■ Work to be completed ■
Rewrite every line of the listing below with each "Instruction" changed to "Command", keeping everything else the same.

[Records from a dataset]
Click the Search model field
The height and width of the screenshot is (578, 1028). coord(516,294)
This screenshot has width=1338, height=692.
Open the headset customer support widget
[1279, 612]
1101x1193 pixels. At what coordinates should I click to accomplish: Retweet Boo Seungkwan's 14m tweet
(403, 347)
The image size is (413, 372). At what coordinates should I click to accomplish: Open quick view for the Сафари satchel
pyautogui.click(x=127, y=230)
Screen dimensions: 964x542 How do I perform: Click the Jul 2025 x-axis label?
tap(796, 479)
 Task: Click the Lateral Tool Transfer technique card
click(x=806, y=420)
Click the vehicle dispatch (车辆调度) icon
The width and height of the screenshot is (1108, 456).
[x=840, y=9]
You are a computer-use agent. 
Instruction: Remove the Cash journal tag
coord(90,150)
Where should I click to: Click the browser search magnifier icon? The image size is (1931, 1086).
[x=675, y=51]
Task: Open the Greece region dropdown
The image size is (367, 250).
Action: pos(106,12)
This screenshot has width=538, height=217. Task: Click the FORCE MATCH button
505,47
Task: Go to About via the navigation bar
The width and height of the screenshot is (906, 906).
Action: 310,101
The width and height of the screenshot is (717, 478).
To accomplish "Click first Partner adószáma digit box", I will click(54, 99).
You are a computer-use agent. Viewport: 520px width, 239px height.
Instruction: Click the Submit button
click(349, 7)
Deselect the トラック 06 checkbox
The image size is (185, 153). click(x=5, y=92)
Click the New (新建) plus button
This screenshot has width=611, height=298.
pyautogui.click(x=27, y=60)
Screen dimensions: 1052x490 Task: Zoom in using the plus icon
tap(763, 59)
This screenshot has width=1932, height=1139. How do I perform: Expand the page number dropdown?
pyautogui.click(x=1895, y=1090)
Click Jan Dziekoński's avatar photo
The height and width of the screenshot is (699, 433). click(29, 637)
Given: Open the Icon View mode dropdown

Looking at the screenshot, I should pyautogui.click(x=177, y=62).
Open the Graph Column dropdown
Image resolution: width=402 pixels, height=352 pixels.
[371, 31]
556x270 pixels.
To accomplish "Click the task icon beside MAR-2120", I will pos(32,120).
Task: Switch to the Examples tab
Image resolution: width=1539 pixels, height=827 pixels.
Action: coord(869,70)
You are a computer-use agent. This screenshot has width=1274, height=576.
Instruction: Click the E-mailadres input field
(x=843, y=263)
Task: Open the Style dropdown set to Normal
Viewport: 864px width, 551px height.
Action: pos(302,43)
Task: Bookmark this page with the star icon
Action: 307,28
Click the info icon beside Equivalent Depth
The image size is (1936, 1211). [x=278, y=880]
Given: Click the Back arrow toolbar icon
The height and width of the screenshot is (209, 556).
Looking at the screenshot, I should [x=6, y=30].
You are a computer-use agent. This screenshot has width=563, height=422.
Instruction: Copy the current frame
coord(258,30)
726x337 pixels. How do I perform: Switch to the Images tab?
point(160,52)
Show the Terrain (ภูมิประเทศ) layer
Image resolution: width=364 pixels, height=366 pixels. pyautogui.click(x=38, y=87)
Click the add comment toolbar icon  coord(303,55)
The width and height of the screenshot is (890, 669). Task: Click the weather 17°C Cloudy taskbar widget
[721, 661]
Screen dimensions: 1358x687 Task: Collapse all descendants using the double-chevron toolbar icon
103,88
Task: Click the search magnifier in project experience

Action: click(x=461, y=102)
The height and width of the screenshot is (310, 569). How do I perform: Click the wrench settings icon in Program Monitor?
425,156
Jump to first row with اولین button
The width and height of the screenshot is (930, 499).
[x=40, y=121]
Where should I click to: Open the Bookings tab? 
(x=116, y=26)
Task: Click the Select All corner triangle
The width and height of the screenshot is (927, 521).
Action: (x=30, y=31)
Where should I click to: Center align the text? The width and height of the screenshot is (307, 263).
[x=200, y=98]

■ Output of the task ■
Click the Search model field
The height and width of the screenshot is (578, 1028). coord(516,294)
This screenshot has width=1338, height=692.
Open the headset customer support widget
[1279, 612]
1101x1193 pixels. At what coordinates should I click to accomplish: Retweet Boo Seungkwan's 14m tweet
(403, 347)
The image size is (413, 372). At what coordinates should I click to accomplish: Open quick view for the Сафари satchel
pyautogui.click(x=127, y=230)
Screen dimensions: 964x542 How do I perform: Click the Jul 2025 x-axis label?
tap(796, 479)
 Task: Click the Lateral Tool Transfer technique card
click(x=806, y=420)
Click the vehicle dispatch (车辆调度) icon
The width and height of the screenshot is (1108, 456).
[x=840, y=9]
You are a computer-use agent. 
Command: Remove the Cash journal tag
coord(90,150)
Where should I click to: Click the browser search magnifier icon? The image size is (1931, 1086).
[x=675, y=51]
Task: Open the Greece region dropdown
The image size is (367, 250).
Action: pos(106,12)
This screenshot has width=538, height=217. Task: Click the FORCE MATCH button
505,47
Task: Go to About via the navigation bar
The width and height of the screenshot is (906, 906).
Action: 310,101
The width and height of the screenshot is (717, 478).
To accomplish "Click first Partner adószáma digit box", I will click(54, 99).
You are a computer-use agent. Viewport: 520px width, 239px height.
Command: Click the Submit button
click(349, 7)
Deselect the トラック 06 checkbox
The image size is (185, 153). click(x=5, y=92)
Click the New (新建) plus button
This screenshot has width=611, height=298.
pyautogui.click(x=27, y=60)
Screen dimensions: 1052x490 Task: Zoom in using the plus icon
tap(763, 59)
This screenshot has width=1932, height=1139. How do I perform: Expand the page number dropdown?
pyautogui.click(x=1895, y=1090)
Click Jan Dziekoński's avatar photo
The height and width of the screenshot is (699, 433). click(29, 637)
Given: Open the Icon View mode dropdown

Looking at the screenshot, I should pyautogui.click(x=177, y=62).
Open the Graph Column dropdown
Image resolution: width=402 pixels, height=352 pixels.
[371, 31]
556x270 pixels.
To accomplish "Click the task icon beside MAR-2120", I will pos(32,120).
Task: Switch to the Examples tab
Image resolution: width=1539 pixels, height=827 pixels.
Action: coord(869,70)
You are a computer-use agent. This screenshot has width=1274, height=576.
Command: Click the E-mailadres input field
(x=843, y=263)
Task: Open the Style dropdown set to Normal
Viewport: 864px width, 551px height.
Action: pos(302,43)
Task: Bookmark this page with the star icon
Action: 307,28
Click the info icon beside Equivalent Depth
The image size is (1936, 1211). [x=278, y=880]
Given: Click the Back arrow toolbar icon
The height and width of the screenshot is (209, 556).
Looking at the screenshot, I should [x=6, y=30].
You are a computer-use agent. This screenshot has width=563, height=422.
Command: Copy the current frame
coord(258,30)
726x337 pixels. How do I perform: Switch to the Images tab?
point(160,52)
Show the Terrain (ภูมิประเทศ) layer
Image resolution: width=364 pixels, height=366 pixels. pyautogui.click(x=38, y=87)
Click the add comment toolbar icon  coord(303,55)
The width and height of the screenshot is (890, 669). Task: Click the weather 17°C Cloudy taskbar widget
[721, 661]
Screen dimensions: 1358x687 Task: Collapse all descendants using the double-chevron toolbar icon
103,88
Task: Click the search magnifier in project experience

Action: click(x=461, y=102)
The height and width of the screenshot is (310, 569). How do I perform: Click the wrench settings icon in Program Monitor?
425,156
Jump to first row with اولین button
The width and height of the screenshot is (930, 499).
[x=40, y=121]
Where should I click to: Open the Bookings tab? 
(x=116, y=26)
Task: Click the Select All corner triangle
The width and height of the screenshot is (927, 521).
Action: (x=30, y=31)
Where should I click to: Center align the text? The width and height of the screenshot is (307, 263).
[x=200, y=98]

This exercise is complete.